------ Passage provided ------

Ultimate License Only. A screensaver can contain two completely different presentations. Which sequence plays depends on the "locking" status of the screensaver. As the screensaver author, you can control the locking behavior of the screensaver, and generate individual keycodes to unlock the screensaver. For example, a common use for this is to provide a "teaser" or "demo" version of a screensaver that is unlocked for a while, then locks after a few days. You would then sell unlocking codes on your website through the online merchant of your choice.

//marketing intermission//
The Locking features are advanced enough to require our Ultimate iScreensaver License, but they come with the incredible advantage of being able to market or sell upgraded screensavers to your existing users with their own personalized keycodes. For our unregistered customers, don't forget - try it before you buy it!
We think you'll love it.
//end marketing intermission//

Using the Locking tab

You can test all locking features without purchasing the software. However, until an Ultimate license is purchased, all "unlocked" sequences will be watermarked. The Locking tab allows editing of the locking behavior: set the initial state, set time- and use-based changes. Edit the type of unlocking codes provided, and set a URL hyperlinks for customers to find your website. And, of course, you can edit the content of the unlocked sequence.
But first you have to turn it on.

To enable the locking features:

  1. From the Project window, do one of the following:
    - In the toolbar, choose the Locking icon.

------

# [Problem statement]
Write the next part of the screensaver locking guide above, starting right after its last line.

------ Supplied material ------

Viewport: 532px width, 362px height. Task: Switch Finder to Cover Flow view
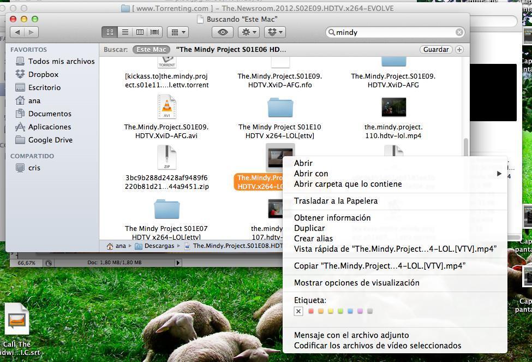click(154, 32)
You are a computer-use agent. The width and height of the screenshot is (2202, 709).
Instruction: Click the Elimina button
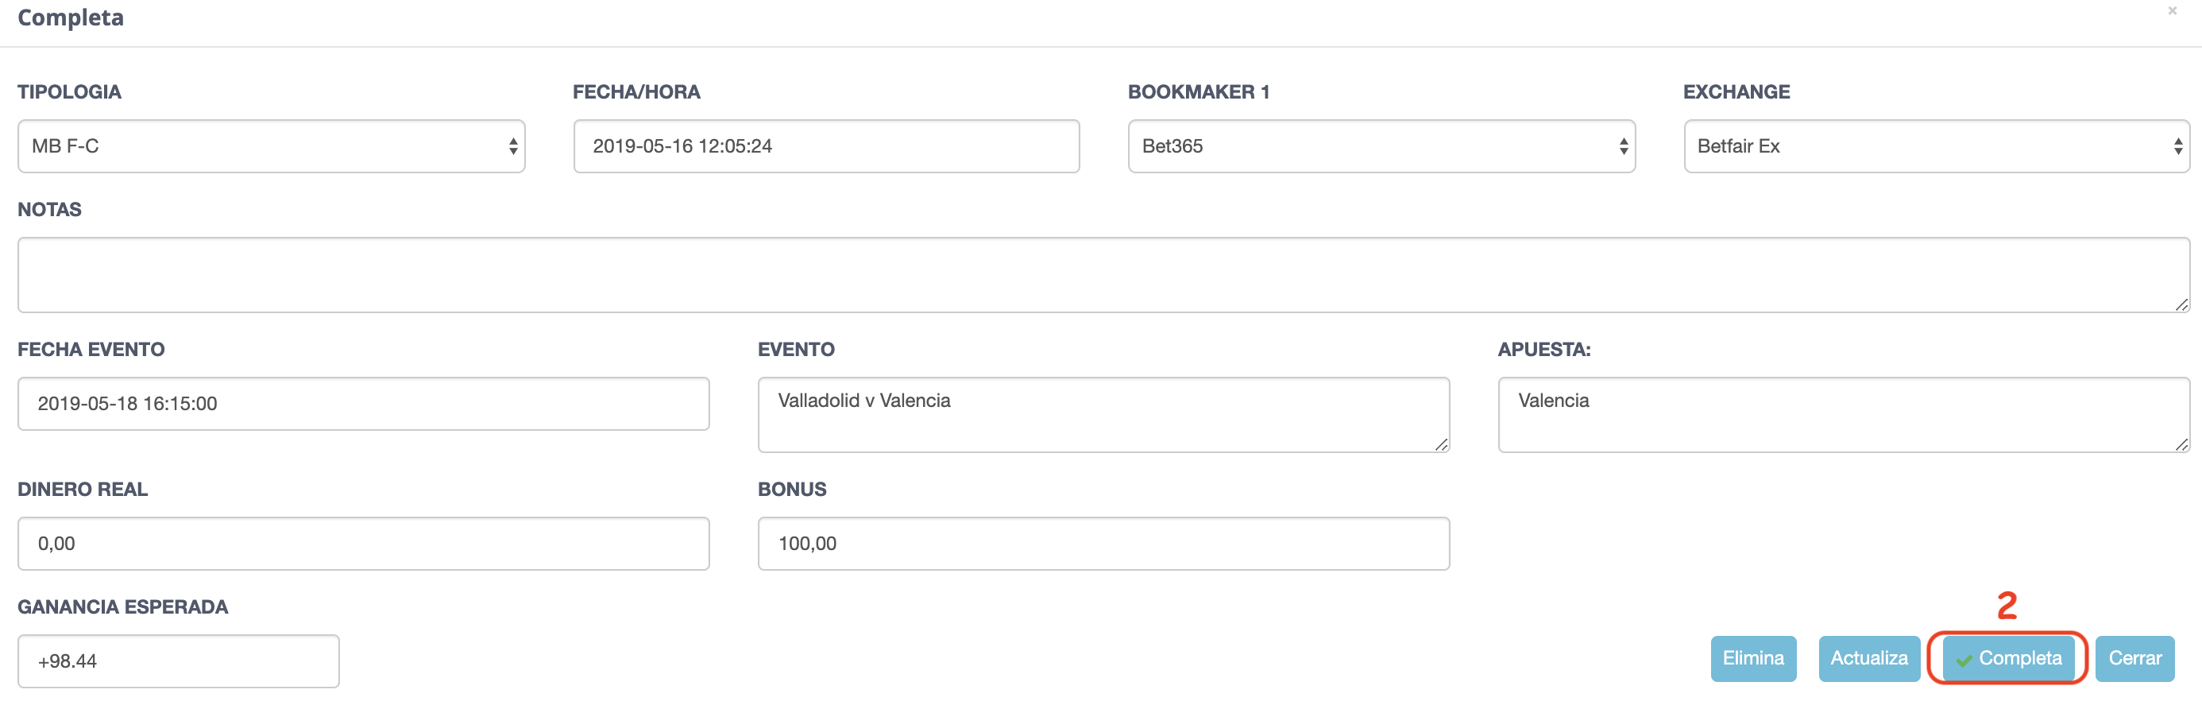click(x=1753, y=658)
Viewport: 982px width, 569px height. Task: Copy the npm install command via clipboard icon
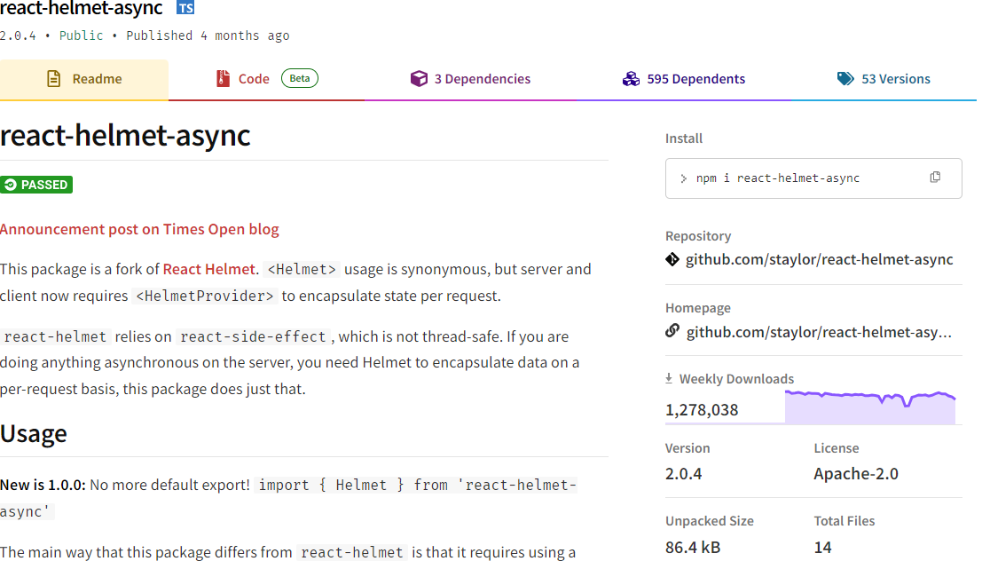[935, 177]
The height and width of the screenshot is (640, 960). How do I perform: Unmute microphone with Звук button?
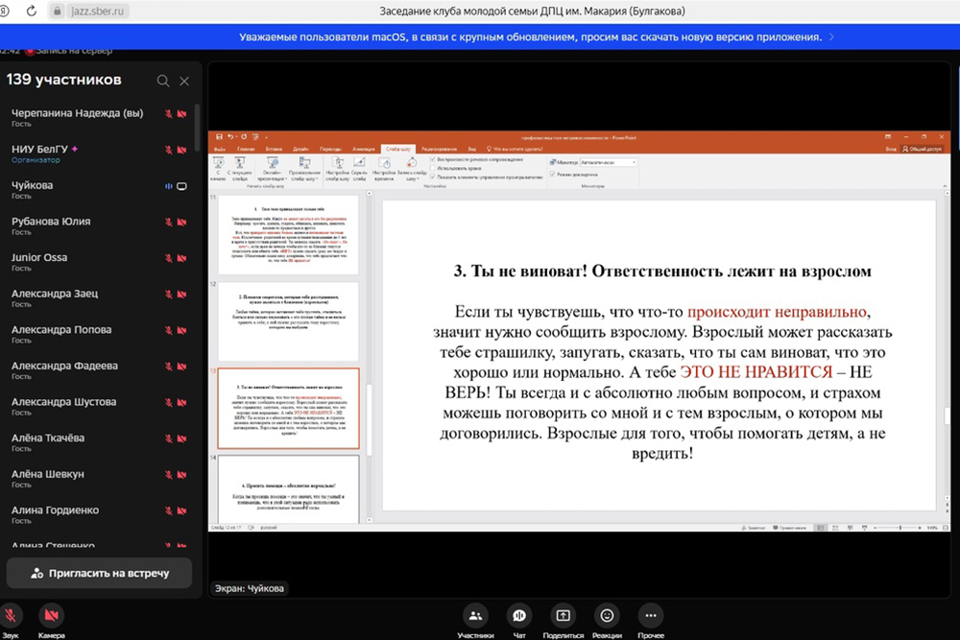(x=12, y=615)
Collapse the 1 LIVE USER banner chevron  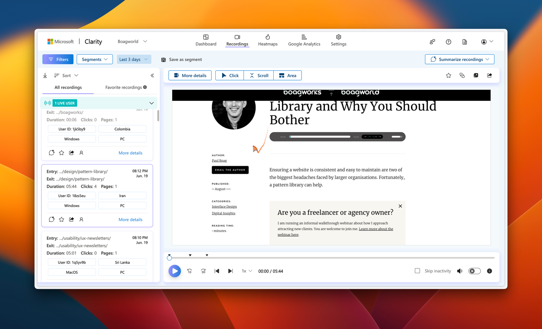click(151, 103)
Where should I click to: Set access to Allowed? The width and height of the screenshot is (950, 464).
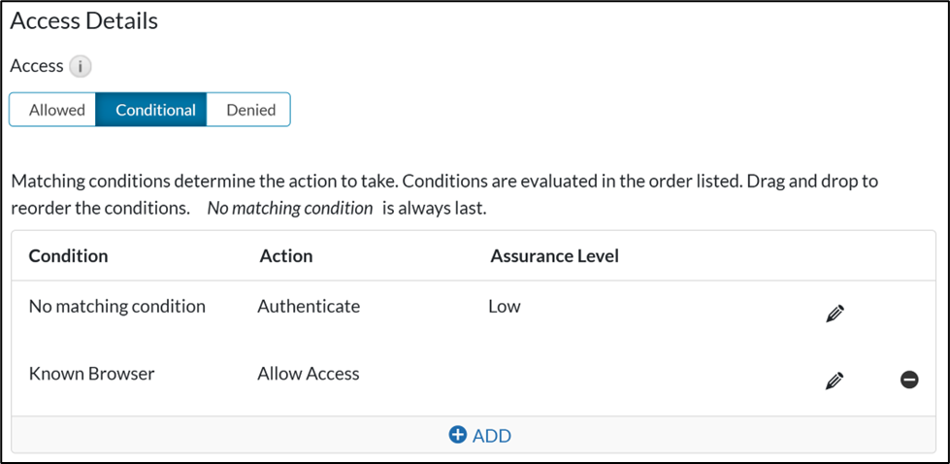click(56, 110)
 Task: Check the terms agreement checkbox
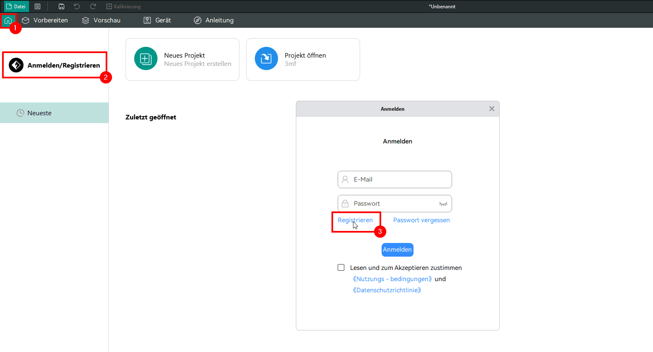pyautogui.click(x=341, y=267)
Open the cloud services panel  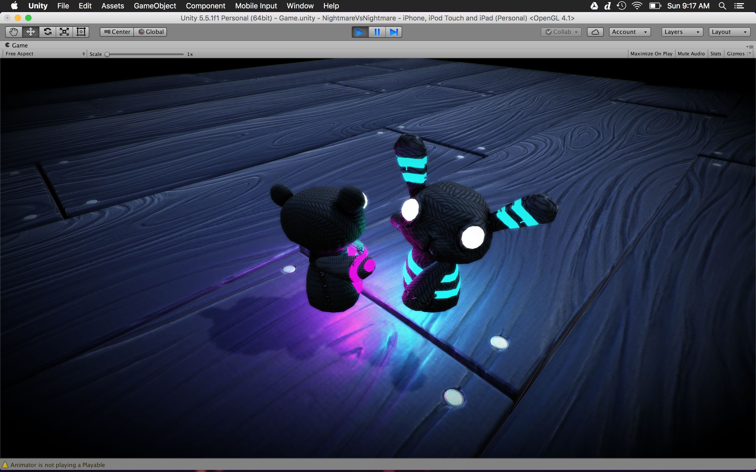click(x=595, y=32)
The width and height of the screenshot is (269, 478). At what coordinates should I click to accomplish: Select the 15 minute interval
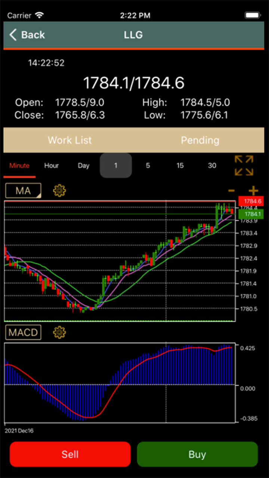[180, 165]
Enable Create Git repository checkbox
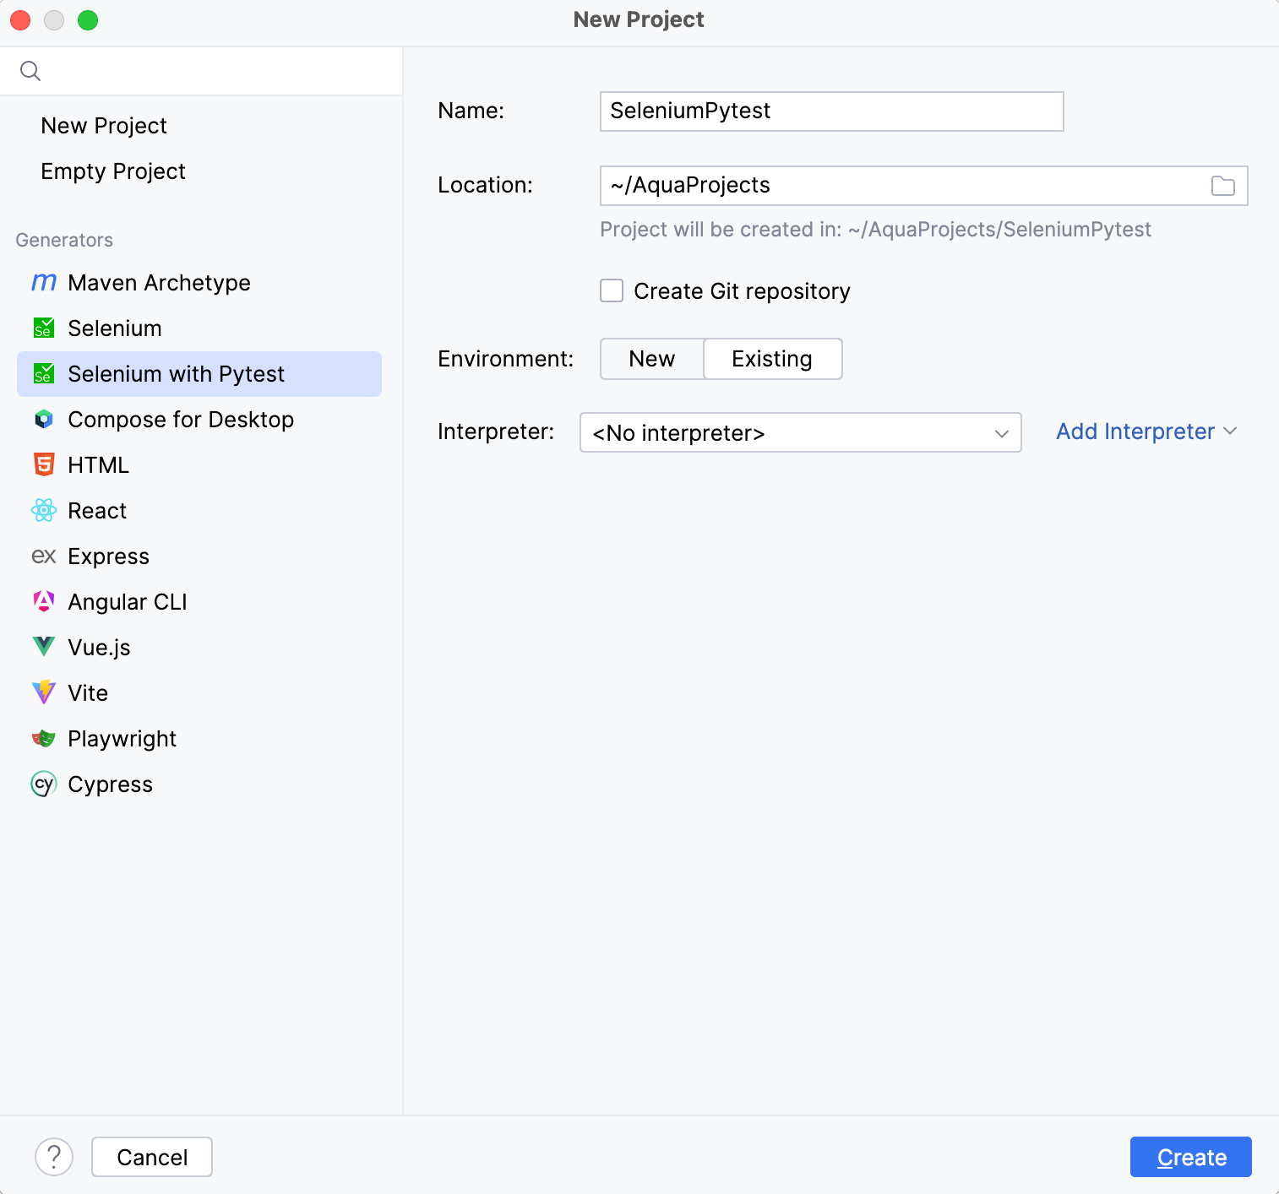 pyautogui.click(x=612, y=291)
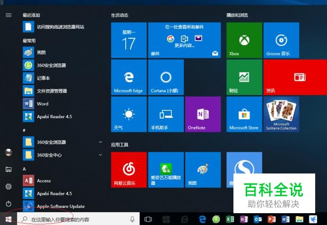Image resolution: width=327 pixels, height=225 pixels.
Task: Launch the Groove 音乐 tile
Action: click(281, 40)
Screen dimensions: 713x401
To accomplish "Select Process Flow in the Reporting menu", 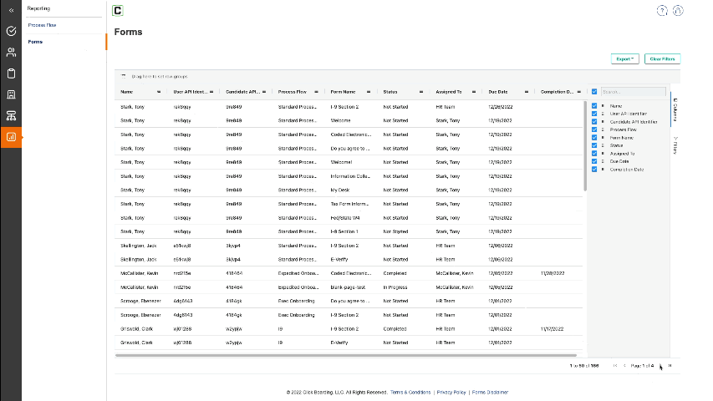I will tap(42, 25).
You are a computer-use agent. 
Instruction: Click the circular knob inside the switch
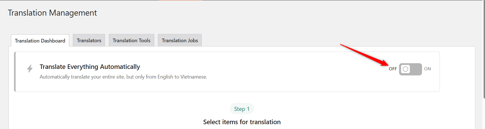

------

# [Result for this exercise]
    - Select Locking > Locking Settings from the Project menu.
  2. Click the Use Locking checkbox.

    The toolbar transforms to show two separate Video and Audio sequences, and the Locking subtab edit panes are now available. Any sequence in the project at the time of enabling locking will be considered Sequence 1 and remain on the left side of the toolbar.
Using Locking features
Using Locking features

If locking is ever disabled in a project (either accidentally or on purpose), Sequence 1 will become the main sequence, and while the Sequence 2 data will remain a part of the project, none of it will be built into the installers. Re-enabling Locking will restore the separate sequences to the project.

Tip:

Using the Behavior subtab

When using Locking features, a screensaver is in either one of two states: Sequence 1 or Sequence 2. This status controls which audio/video presentation the user will see. The behavior subtab is where you control the switching behaviors. It's very flexible : you can have the screensaver start on either sequence, and change on a certain date, or after a certain number of uses or hours of runtime. Do you want the user to see the unlocked presentation first, or not until they've paid? Do you even wish for them to know about it at all? It's your choice when to drop the drawbridge of commerce.

Defaults are Initial State: Sequence 1, Reminders: On, and No Automatic Change in Behavior.

The Lock tab, Behaviors

Initial State

Determines the sequences used for previewing and installing. Sequence 1 is on the left side of the Locking icon, while Sequence 2 is on the right side. Whichever sequence is chosen is what the end user will first see when previewing or installing the screensaver.

Unlocking Reminder

The Reminder dialog can be disabled from alerting the user to the alternate content. Without this reminder, the only indication of further content is the Lock icon in the Control Panel. Clicking the Lock icon opens the Unlocking Reminder dialog.

Show during installation

Before installation begins, the user can be notified that there is extra content.

Show after wake-up

Each time the screensaver wakes from sleep, the Reminder dialog alerts the user of extra content. The user can postpone the reminder for another time in the future.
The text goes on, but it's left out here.